Return verbatim the part of the items that opens with the line containing "How do I perform: Expand" and runs through the end of the items, including both of those ends.

· · · · · · ·

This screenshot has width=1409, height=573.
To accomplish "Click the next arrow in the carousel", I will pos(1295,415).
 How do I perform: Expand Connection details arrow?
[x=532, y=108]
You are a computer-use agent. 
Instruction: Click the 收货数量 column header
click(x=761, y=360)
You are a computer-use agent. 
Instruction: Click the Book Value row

· · · · · · ·

Task answer:
 How do I perform: Expand Connection details arrow?
[x=532, y=108]
You are a computer-use agent. 
Instruction: Click the 收货数量 column header
click(x=761, y=360)
You are a computer-use agent. 
Instruction: Click the Book Value row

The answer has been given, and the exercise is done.